Es war zwar nie ein Geheimnis, dass Russland Syrien militärisch
unterstützt. Dafür aber die sensible, weltweit geachtete
diplomatische Immunität zu missbrauchen, ist ein Tabubruch.
Treffen die Anschuldigungen Ankaras zu, hat sich Moskau also nicht
nur fürchterlich blamiert, sondern auch der Diplomatie als solcher
geschadet. Für Erdogan kann das gleichwohl von Vorteil sein.

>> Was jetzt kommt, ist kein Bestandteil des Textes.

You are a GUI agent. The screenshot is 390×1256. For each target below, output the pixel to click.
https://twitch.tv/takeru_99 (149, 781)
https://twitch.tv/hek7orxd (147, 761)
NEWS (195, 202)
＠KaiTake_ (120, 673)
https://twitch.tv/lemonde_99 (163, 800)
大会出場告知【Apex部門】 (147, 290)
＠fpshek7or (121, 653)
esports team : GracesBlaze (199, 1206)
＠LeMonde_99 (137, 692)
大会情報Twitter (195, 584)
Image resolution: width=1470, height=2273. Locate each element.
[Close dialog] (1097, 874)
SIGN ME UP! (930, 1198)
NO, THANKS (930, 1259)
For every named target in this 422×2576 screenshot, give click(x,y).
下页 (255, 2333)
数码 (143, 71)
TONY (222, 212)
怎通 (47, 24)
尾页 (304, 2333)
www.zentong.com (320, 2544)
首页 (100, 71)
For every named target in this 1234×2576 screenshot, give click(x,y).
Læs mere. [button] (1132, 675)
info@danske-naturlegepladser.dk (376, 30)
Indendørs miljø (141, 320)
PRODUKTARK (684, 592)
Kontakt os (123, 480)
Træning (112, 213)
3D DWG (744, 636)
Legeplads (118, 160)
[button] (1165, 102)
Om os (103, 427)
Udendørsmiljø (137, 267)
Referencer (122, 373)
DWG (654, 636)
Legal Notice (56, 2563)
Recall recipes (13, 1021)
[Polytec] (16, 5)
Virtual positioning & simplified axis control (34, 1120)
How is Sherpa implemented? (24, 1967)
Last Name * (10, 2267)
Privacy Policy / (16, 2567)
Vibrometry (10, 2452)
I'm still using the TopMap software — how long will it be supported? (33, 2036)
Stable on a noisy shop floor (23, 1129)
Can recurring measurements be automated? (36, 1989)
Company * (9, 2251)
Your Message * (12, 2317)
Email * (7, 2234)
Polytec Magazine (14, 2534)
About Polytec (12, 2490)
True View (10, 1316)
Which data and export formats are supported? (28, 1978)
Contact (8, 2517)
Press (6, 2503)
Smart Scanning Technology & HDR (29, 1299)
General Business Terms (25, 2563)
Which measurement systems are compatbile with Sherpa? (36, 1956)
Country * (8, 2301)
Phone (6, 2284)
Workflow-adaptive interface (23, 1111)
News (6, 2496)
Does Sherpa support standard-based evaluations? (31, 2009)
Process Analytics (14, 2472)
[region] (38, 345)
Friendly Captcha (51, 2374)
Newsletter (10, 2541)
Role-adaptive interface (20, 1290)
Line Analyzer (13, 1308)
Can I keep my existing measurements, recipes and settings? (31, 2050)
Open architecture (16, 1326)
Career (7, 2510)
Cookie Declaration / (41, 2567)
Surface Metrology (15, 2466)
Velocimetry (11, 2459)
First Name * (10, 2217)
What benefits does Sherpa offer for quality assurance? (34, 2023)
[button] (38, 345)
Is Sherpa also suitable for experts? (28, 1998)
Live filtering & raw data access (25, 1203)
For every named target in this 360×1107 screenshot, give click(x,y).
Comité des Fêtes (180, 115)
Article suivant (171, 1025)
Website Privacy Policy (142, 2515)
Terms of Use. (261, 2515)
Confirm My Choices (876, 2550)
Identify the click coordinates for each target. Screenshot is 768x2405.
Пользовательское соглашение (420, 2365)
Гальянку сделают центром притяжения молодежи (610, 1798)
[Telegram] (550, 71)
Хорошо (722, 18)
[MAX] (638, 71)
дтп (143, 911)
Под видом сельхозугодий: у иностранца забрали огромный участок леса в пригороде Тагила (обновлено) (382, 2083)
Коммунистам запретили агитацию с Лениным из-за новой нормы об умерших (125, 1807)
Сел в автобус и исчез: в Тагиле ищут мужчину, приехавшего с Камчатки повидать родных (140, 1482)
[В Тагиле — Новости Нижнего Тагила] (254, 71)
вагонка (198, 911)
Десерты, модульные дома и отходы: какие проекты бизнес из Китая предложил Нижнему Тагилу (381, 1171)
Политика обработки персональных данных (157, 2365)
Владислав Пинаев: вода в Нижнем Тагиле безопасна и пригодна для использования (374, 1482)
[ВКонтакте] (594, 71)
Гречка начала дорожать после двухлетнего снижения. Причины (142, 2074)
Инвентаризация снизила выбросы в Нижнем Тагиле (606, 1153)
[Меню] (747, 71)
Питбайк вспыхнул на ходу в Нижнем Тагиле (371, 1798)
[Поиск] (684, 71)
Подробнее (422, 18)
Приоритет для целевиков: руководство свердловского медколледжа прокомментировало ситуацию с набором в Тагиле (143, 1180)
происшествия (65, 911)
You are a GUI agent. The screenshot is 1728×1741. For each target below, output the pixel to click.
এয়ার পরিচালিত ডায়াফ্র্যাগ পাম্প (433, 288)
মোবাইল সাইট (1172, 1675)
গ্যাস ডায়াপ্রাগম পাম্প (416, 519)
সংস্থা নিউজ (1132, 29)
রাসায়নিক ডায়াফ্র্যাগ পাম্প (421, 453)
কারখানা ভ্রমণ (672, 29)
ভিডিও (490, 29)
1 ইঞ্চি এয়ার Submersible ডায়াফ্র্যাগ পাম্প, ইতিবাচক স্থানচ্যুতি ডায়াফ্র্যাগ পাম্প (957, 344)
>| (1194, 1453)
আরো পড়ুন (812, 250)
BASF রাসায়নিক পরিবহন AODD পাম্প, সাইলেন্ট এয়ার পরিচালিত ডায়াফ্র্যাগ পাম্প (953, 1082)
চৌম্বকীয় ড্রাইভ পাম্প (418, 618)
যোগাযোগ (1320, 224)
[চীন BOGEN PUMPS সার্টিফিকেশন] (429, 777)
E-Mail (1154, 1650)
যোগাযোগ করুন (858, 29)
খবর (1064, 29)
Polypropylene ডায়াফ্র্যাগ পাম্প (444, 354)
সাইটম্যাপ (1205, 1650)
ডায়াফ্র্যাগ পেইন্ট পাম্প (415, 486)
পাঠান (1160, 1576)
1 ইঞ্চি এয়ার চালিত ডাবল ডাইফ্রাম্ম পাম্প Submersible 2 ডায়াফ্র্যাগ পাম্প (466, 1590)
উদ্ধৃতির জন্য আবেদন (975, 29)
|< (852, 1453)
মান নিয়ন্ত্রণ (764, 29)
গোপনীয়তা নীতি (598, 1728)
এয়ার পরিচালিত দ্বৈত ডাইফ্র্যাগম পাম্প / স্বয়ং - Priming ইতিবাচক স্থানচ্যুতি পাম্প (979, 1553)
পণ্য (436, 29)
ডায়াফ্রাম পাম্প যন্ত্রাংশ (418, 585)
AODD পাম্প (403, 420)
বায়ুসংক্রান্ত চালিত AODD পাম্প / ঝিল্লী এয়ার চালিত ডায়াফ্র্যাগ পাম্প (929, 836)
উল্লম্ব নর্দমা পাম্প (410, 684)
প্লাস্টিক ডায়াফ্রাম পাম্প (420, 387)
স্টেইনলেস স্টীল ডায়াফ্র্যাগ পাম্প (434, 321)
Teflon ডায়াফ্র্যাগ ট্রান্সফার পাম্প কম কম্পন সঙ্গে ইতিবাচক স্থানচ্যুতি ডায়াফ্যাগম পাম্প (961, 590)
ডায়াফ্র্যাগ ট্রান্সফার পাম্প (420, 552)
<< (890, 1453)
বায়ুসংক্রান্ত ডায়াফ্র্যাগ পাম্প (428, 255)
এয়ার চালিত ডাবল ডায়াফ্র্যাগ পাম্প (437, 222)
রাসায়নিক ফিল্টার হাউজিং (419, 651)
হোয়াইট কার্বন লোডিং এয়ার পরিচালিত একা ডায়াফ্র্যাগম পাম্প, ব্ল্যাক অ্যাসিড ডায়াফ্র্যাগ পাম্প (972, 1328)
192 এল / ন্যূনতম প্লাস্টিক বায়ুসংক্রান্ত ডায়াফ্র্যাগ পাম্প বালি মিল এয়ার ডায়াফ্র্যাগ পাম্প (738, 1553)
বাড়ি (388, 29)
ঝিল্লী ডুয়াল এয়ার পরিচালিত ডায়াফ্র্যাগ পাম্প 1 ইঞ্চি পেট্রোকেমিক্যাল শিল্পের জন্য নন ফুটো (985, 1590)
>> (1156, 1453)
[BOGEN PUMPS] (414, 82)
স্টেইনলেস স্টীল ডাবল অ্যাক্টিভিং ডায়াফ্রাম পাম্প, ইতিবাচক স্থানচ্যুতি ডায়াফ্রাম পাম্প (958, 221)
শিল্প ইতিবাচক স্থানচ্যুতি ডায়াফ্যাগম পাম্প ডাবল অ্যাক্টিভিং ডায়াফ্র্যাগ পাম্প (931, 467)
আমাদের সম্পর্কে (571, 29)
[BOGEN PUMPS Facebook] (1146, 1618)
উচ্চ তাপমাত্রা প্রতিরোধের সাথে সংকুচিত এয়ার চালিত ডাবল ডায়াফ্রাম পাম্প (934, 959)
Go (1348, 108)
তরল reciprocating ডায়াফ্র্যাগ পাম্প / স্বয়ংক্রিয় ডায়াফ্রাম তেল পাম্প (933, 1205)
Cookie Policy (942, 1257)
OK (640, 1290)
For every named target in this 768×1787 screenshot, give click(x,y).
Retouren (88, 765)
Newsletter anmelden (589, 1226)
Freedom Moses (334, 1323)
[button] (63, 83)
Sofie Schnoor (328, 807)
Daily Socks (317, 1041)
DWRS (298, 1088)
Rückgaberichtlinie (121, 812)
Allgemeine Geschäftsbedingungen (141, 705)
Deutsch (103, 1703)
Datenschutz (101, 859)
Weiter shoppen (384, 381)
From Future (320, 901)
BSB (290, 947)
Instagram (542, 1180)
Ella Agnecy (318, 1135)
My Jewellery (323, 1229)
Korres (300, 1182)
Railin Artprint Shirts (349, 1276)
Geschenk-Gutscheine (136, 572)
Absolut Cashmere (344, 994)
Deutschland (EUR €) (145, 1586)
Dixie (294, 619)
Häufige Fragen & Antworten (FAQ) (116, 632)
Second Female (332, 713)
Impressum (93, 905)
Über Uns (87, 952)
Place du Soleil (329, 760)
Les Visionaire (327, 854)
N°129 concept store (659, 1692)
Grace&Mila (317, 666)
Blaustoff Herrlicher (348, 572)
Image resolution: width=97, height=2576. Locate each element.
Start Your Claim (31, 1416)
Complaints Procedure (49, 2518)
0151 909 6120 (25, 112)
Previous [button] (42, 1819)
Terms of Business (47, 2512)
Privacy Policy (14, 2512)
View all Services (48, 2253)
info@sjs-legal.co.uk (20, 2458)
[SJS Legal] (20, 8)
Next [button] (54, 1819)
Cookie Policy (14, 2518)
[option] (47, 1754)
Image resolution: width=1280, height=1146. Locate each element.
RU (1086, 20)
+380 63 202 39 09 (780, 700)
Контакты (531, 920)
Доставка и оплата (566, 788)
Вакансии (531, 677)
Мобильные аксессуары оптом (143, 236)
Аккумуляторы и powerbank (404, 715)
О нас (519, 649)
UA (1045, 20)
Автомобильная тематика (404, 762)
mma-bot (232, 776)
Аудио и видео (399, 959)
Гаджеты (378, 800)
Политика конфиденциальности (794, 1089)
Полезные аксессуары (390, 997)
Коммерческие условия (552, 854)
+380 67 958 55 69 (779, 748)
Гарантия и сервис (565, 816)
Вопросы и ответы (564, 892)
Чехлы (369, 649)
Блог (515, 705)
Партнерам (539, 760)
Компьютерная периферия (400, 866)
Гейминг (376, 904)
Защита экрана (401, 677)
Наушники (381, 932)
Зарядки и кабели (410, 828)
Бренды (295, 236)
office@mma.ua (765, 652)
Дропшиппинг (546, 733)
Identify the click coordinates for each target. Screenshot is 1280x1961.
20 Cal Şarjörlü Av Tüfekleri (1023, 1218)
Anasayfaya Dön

Schließlich könnte Russland in den UN nun stärker unter Druck
geraten, und so gezwungen werden, seine prosyrische Haltung
aufzugeben. Grund zu neuer Hoffnung besteht deshalb aber nicht. Die
Spannungen mit Russland sind für die Türkei nur
Nebenkriegsschauplatz. Viel größer ist die Gefahr, dass Syrien auf
den Vorfall militärisch reagiert. Im besten Fall macht Russland
seinen diplomatischen Patzer nun wett, indem es Syriens Machthaber
Baschar al-Assad besänftigt.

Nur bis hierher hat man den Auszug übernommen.